Sound familiar? He's right. Of course, she was going to endorse Trump. They're two halves of the same dispiriting phenomenon. Cooke writes today.
If you are surprised by this development, you shouldn’t be. Ours is an age in which politics and entertainment are melted together without opposition or disfavor; a silly, self-indulgent, shallow age in which Kanye West thinks he can be the president of the United States and the president of the United States thinks he can be Kanye West. That Palin and Trump are together at last is no accident of ideology or timing; rather, it is the inevitable and rational confluence of two ghastly cults of personality — a fat-cutting, cash-saving merger that will serve to increase overall market share. Under their own steam, both figures have convinced a significant portion of the American population that their personal advancement is the key to the country’s success. Together, just think how great America can be!...
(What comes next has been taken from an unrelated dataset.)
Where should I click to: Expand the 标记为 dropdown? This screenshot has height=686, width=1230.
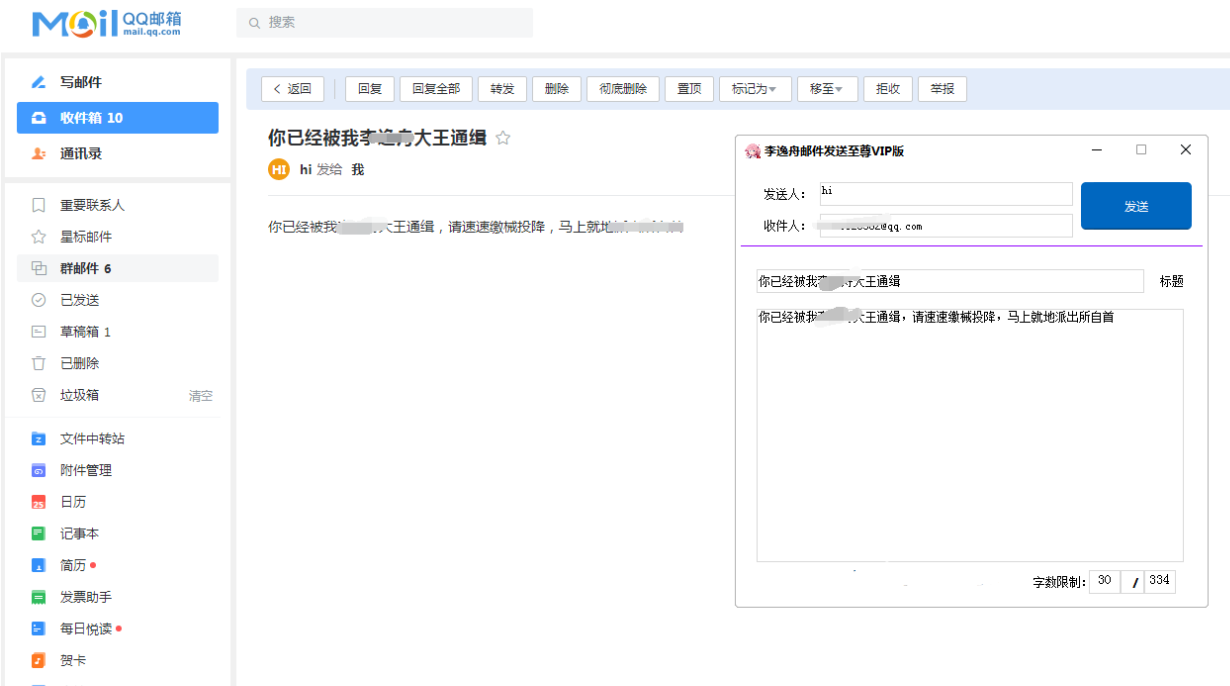point(754,89)
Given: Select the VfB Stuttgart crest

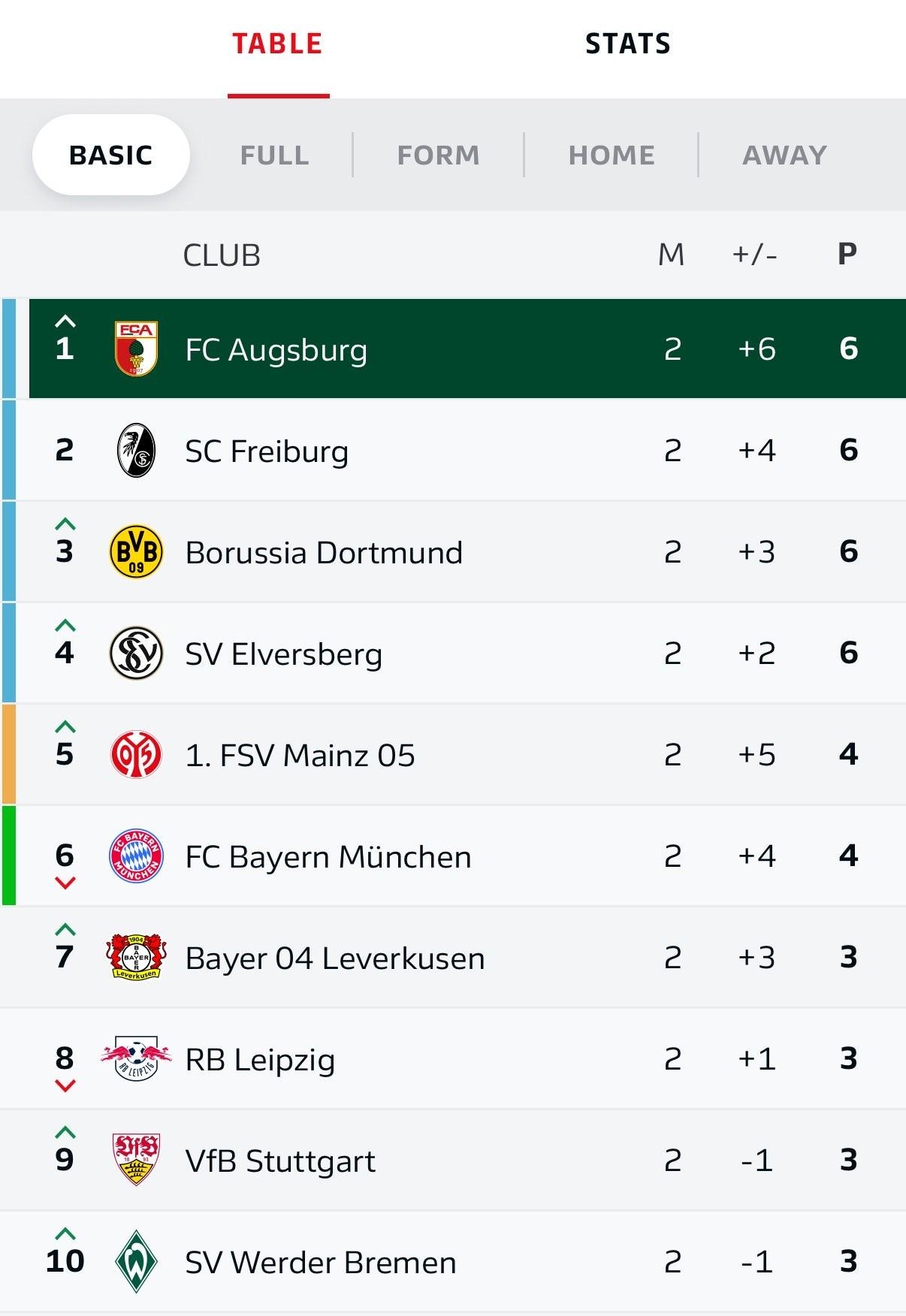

Like Palin, Trump has mastered the art of the interminable ramble, the purpose of which is not to convey meaning or to advance a useful argument but to stun the audience into dumb submission. Like Palin, Trump has embraced his ignorance and wielded it as a sign of strength and normality against the ever-protean “elite.” And, like Palin, Trump has betrayed his desire to fix the political system not by mastering or replacing it, but by becoming it. This isn’t an insurgency, it’s a shakedown. And the conmen are moving in packs.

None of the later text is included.